What was your vision behind this project and who played vital roles in seeing it to fruition?

The project started when I got in touch with Clor keyboardist Bob Earland having fallen in love with that album. I wrote to him asking if he wanted to do something amazing and sent a link to my work, it went from there…

I didn’t just want to write songs, I wanted to write an album with a concept, for it to have intention and substance.

I was performing at a friend’s wedding, camping in Dorset, and open to signs for a concept to base my work on – a friend pointed out the North Star to me in the sky and said “you see that star there? It’s the only star that doesn’t move in the sky”.

Somehow something clicked and it struck me as a portal to another place and so the journey began, the Mars One project appeared, I saw gravity. In fact, everything on the journey for me seemed to hold relevance guiding me. It took on a life of it’s own and became a bigger dream, that of it’s performance . 

I didn’t  particularly want to write to perform this work on the live music venue circuit, From the onset, I set the shows and sound for cinemas and theatres.  I wanted that cinematic edge and theatrical silence.

I want people to feel a part of it and I have worked very hard developing a multi- disciplined live show, I am very excited to have  HYENAZ dancing live and playing the main characters onstage.

Where visual and video content is concerned it’s been VJ Ultra who is taking what I see in my head and making that a reality.

I first felt it important to get the music out there and so I secured distribution independently through Duchess Box Records.
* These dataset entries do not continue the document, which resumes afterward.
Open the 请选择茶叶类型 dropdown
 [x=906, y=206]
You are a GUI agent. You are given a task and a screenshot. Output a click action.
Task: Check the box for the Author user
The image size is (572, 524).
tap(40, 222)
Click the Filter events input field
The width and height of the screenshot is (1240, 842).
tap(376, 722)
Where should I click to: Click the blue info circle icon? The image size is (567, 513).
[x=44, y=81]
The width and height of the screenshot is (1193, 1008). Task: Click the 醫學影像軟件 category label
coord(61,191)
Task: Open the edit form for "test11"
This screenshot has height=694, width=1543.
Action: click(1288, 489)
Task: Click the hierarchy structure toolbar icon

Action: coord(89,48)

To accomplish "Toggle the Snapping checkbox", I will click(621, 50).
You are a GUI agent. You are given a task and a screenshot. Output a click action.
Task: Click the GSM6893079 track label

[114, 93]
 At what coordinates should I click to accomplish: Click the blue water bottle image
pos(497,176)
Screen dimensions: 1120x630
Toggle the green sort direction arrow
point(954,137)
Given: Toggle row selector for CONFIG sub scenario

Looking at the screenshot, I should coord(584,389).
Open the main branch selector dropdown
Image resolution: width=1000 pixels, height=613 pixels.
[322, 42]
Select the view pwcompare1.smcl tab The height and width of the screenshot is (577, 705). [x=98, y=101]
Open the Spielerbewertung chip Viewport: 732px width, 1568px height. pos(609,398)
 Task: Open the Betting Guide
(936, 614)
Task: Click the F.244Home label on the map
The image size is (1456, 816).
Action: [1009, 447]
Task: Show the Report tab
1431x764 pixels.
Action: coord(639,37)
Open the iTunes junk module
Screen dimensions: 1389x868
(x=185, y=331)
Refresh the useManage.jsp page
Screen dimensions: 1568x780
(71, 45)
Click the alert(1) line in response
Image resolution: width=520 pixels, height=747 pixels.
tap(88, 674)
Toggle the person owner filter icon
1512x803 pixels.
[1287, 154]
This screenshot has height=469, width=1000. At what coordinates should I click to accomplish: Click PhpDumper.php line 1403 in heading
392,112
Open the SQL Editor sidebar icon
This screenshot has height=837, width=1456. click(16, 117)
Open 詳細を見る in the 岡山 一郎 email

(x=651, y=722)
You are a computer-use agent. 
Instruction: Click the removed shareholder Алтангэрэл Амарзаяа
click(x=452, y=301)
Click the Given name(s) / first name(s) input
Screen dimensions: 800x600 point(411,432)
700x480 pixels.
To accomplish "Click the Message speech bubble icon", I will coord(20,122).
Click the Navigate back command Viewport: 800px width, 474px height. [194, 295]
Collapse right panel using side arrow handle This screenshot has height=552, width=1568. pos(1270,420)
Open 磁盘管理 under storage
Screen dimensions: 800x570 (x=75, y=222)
There’s been so much enthusiasm and I have had alot of support along the way, but really it is me that is very much driving this.


As an independent artist, what are the absolute necessities one must have to make it as one?

I think it’s vital to take the many disappointments and knock-backs as a part of the success, there’s too much joy in the process and the journey.

I have struggled, and by many standards I don’t feel that I am particularly popular or successful right now but I believe in the quality of the music. I have always held a high standard in all the music that I have been involved in, and I think holding your standards and your own sound and not changing that for anyone keeps you and your style fresh and inspiring.

The second you start pandering to the demands of others be they friends or industry, you start to lose what is uniquely yours.

I am happy with what I have released, over the years I feel I have released some pretty cool music – It’s important to have pride and belief in your work.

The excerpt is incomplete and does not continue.